Exercise:
For the data below, give again exactly the lines from the one containing "Given: Select the crosshair tool" through the one containing "This screenshot has height=1238, width=952.", both ends included, and no others.

- Opening Delimiter -

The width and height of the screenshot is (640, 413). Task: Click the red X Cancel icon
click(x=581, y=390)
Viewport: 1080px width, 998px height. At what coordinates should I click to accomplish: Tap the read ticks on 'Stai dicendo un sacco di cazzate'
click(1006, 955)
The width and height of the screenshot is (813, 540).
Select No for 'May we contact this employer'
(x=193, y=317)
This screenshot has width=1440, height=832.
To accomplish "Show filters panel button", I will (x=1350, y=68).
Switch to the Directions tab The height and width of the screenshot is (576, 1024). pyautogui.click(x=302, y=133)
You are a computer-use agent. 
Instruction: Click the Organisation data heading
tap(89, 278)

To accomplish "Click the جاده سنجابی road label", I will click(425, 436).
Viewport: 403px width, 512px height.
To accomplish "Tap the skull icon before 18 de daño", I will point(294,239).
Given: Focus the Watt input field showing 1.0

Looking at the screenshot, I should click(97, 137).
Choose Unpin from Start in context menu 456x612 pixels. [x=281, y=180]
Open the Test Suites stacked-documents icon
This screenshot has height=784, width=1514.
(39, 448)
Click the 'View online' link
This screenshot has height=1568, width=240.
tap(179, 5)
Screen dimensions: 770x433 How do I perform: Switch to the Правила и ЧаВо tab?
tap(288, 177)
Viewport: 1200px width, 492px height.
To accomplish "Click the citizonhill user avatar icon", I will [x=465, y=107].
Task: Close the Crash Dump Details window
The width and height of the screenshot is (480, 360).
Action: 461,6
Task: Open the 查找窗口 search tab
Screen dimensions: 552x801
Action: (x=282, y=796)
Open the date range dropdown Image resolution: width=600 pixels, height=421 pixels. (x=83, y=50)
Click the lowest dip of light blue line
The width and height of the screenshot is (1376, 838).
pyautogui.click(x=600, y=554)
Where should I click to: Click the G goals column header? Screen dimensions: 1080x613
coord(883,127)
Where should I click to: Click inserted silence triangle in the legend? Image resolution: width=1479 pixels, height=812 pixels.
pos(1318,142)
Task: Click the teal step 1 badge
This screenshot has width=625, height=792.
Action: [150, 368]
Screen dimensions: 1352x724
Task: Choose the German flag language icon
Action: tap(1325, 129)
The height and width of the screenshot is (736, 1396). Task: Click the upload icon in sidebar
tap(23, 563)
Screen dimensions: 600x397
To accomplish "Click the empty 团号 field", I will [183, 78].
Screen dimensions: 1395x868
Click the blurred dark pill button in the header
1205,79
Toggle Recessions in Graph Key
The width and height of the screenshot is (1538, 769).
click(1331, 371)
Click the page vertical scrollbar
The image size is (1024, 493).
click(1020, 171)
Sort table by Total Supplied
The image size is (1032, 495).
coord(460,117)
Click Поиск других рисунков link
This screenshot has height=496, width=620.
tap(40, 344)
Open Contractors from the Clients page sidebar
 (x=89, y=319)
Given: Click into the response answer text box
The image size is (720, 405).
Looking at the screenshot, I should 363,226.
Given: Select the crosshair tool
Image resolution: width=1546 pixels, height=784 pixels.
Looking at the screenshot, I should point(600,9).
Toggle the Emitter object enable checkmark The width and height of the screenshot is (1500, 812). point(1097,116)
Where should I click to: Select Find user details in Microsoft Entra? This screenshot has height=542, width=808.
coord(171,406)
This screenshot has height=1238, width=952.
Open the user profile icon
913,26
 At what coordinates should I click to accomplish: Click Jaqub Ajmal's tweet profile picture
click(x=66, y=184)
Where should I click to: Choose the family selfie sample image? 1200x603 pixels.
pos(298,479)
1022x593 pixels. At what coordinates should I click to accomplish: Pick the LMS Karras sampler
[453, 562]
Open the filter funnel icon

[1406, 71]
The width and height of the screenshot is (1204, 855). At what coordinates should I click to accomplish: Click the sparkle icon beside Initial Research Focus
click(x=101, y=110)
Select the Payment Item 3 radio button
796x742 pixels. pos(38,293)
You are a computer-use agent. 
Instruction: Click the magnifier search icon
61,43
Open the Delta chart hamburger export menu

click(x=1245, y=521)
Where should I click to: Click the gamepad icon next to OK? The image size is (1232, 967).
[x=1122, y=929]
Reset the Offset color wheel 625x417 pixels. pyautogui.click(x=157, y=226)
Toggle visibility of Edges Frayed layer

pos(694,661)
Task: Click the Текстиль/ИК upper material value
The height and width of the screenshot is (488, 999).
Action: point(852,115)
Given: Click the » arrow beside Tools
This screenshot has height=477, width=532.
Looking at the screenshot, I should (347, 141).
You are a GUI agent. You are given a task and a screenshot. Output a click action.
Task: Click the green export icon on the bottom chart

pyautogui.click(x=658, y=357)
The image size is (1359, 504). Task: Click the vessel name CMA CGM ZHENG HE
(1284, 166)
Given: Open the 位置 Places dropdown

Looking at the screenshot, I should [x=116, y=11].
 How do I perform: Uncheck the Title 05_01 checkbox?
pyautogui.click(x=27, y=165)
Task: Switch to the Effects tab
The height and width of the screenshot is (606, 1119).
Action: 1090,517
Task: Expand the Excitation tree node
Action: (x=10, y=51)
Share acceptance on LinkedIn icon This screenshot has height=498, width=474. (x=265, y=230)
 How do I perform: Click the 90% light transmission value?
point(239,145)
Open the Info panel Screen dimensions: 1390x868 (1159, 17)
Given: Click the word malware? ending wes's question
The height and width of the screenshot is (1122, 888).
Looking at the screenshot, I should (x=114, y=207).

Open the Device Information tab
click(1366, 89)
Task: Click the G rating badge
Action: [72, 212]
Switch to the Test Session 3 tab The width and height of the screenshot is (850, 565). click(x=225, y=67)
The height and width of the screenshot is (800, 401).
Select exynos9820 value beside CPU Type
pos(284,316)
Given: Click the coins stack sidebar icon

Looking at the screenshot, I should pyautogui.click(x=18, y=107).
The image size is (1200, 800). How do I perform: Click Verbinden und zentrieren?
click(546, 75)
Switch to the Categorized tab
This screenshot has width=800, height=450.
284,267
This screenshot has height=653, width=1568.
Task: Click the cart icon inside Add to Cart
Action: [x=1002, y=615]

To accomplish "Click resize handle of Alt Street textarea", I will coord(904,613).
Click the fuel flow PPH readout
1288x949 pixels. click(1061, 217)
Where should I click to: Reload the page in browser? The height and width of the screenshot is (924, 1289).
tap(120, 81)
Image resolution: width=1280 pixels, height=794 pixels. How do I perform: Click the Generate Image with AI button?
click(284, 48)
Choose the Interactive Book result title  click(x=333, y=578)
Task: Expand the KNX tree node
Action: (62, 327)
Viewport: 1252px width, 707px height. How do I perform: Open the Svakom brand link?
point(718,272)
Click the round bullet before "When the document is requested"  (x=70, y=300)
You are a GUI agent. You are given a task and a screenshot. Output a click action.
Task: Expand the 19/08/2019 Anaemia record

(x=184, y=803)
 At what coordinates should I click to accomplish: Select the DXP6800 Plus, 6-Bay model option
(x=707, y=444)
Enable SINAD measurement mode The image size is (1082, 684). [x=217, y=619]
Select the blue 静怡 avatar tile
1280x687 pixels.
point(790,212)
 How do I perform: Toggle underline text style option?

- Closing Delimiter -

Answer box:
Given: Select the crosshair tool
Image resolution: width=1546 pixels, height=784 pixels.
Looking at the screenshot, I should point(600,9).
Toggle the Emitter object enable checkmark The width and height of the screenshot is (1500, 812). point(1097,116)
Where should I click to: Select Find user details in Microsoft Entra? This screenshot has height=542, width=808.
coord(171,406)
This screenshot has height=1238, width=952.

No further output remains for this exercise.